От северной части городка уходила сквозь топь другая дорога. На перекрестке он обнаружил автозаправку «Эссо» и обшитую вагонкой ферму Пелки, одно крыло которой было сейчас разделено на четыре квартиры: две наверху, и две внизу; в отдалении, у стены из черных елей, стоял сарай.
– Мистер Пелки выращивал картофель – у нас была чуть ли не самая большая ферма в Рэндомском округе – но вы знаете, как это бывает, дети вырастают и разъезжаются, а родители стареют. Два года назад он упал с трактора, и трактор проехал прямо у него над головой, бедняга полгода был не в себе, – к счастью, поправился, сейчас чувствует себя не хуже других, но доктора запретили ему заниматься фермерством, потому мы и устроили здесь квартиры. – Говоря все это, миссис Пелки протерла клетчатую клеенку на обеденном столе, и подвинула на середину солонку и перечницу. За очками в пестрой пластмассовой оправе часто мигали аквамариновые глаза. На ней было зеленое платье с узором из желтых шляп. – К жилью прилагается домашний завтрак. Надеюсь, что в душе вы любите неожиданности. Я всегда говорила мистеру Пелки, что просто не могу готовить каждый день одно и то же. Мистер Родди тоже снимает у нас квартиру, но он не берет завтрак, уходит в город, и там кушает на обед их жирные смеси. – Пол покрыт линолеумом с сумасшедшим многоцветным узором, на стенах обои с переплетением маков и слоновьих ушей. Миссис Пелки напевала песенку: – … desbottlenoirespourletravailatdes rouges pour la danse [187]… да, если вам нужна мебель, и вы не возражаете против бывшей в употреблении, то в сарае у дороги комиссионная лавка, когда-то это был наш сарай, но мы продали его Стоматологу. Если только вы сможете вынести этого Стоматолога – грязный старикашка. Как все старые люди, вы понимаете, что я имею в виду. – С помощью кусочка сыра она уговорила маленькую собачку сесть и послужить, потом рассказала Долору про то, как другая собачка, даже симпатичнее этой, год назад стояла лунной ночью, подняв лапки, у забора, и тут арктическая сова – как налетит – схватила бедняжку и унесла прочь.
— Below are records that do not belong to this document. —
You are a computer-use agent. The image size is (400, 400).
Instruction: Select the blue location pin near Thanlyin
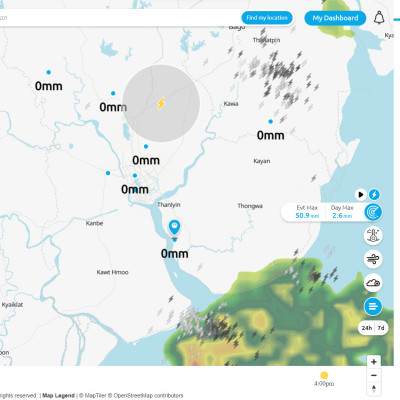point(174,228)
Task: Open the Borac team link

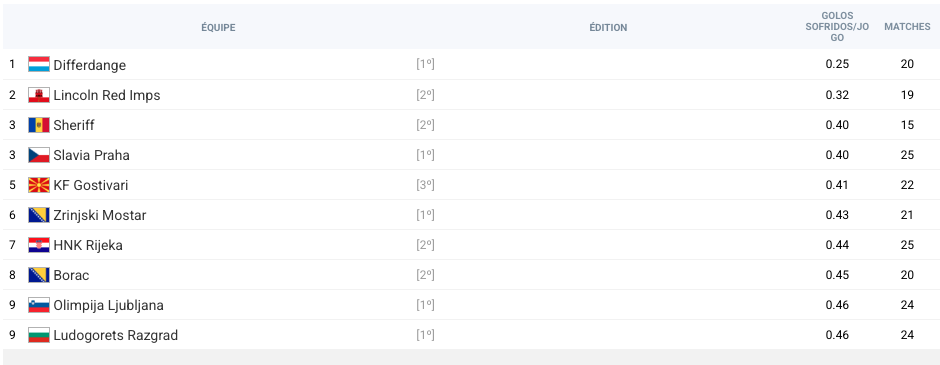Action: click(x=71, y=275)
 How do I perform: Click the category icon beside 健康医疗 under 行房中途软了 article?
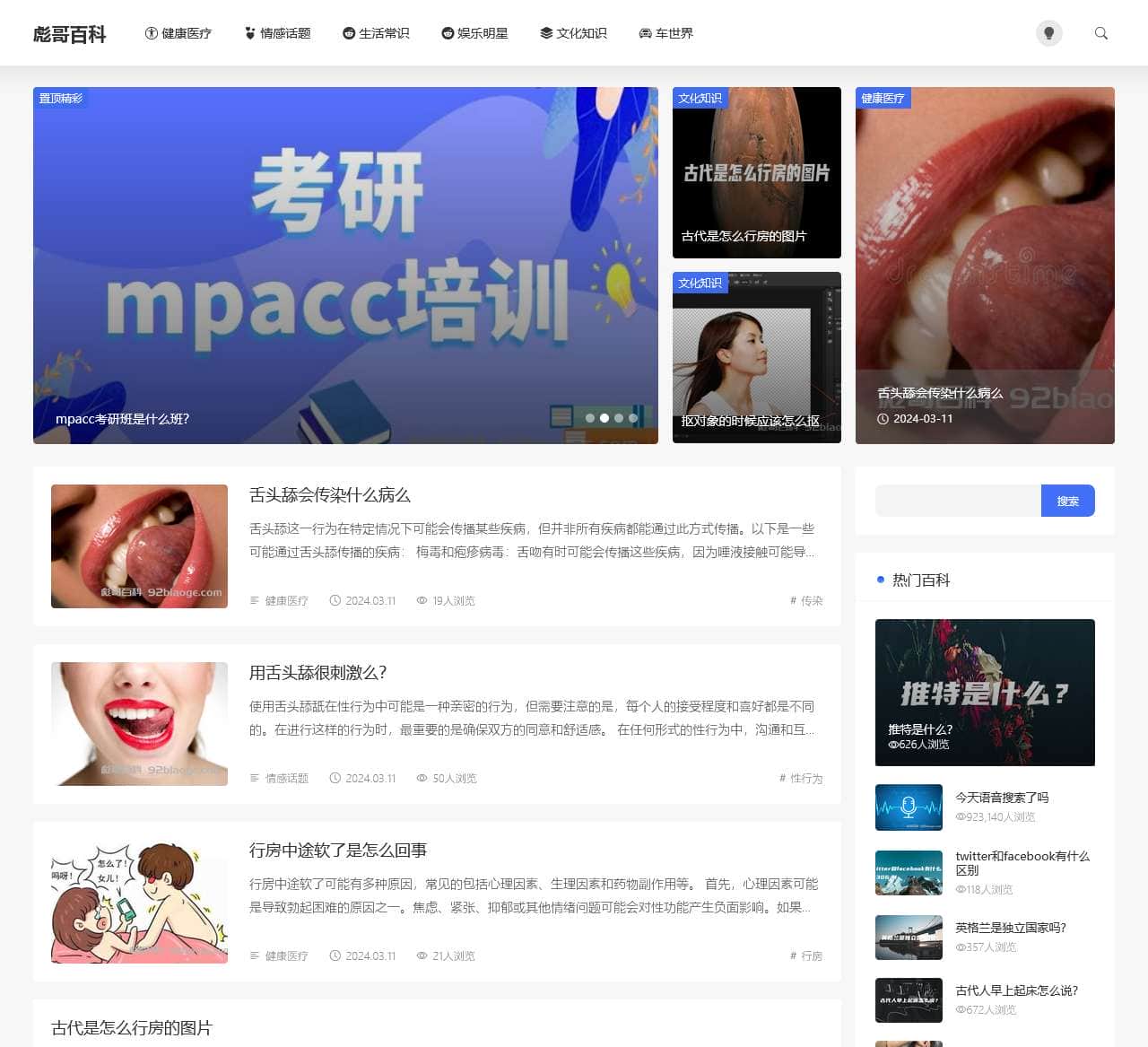tap(255, 956)

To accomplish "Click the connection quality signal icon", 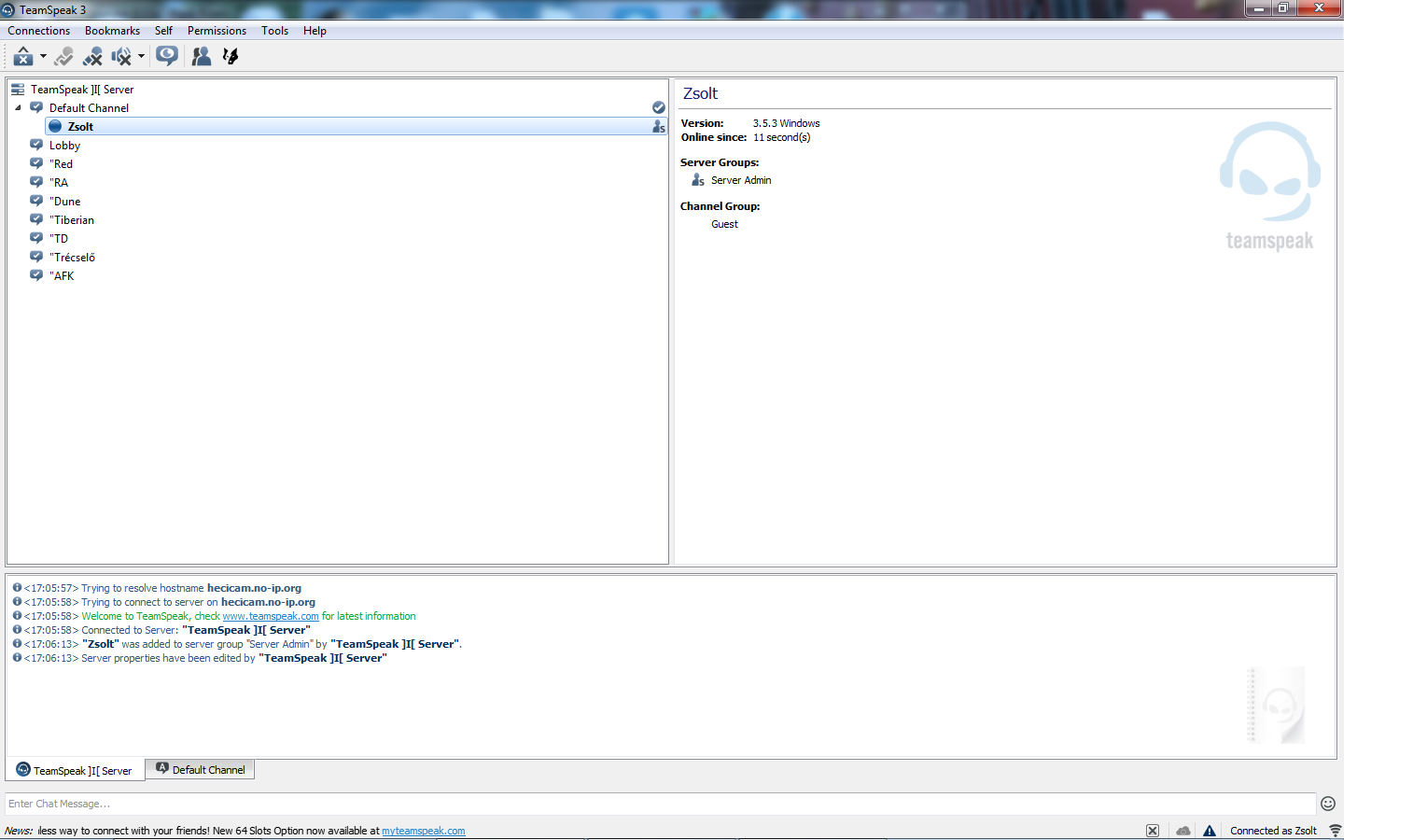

Жилье располагалось на первом этаже: две длинных комнаты со скрипучим деревянным полом, покрытые мушиными пятнышками окна смотрели на редкие разбросанные ели. Он заглянул на кухню: газовая плита, крохотный холодильник не выше колена, белый эмалевый стол и разрозненные стулья на хромированных ножках. В одной комнате стояла железная кровать, а иногда вечерами из-за стенки доносилось пение Либерачи[188].
188
Владзио Валентино Либерачи (1919 – 1987) – американский пианист и певец польского происхождения, «король китча».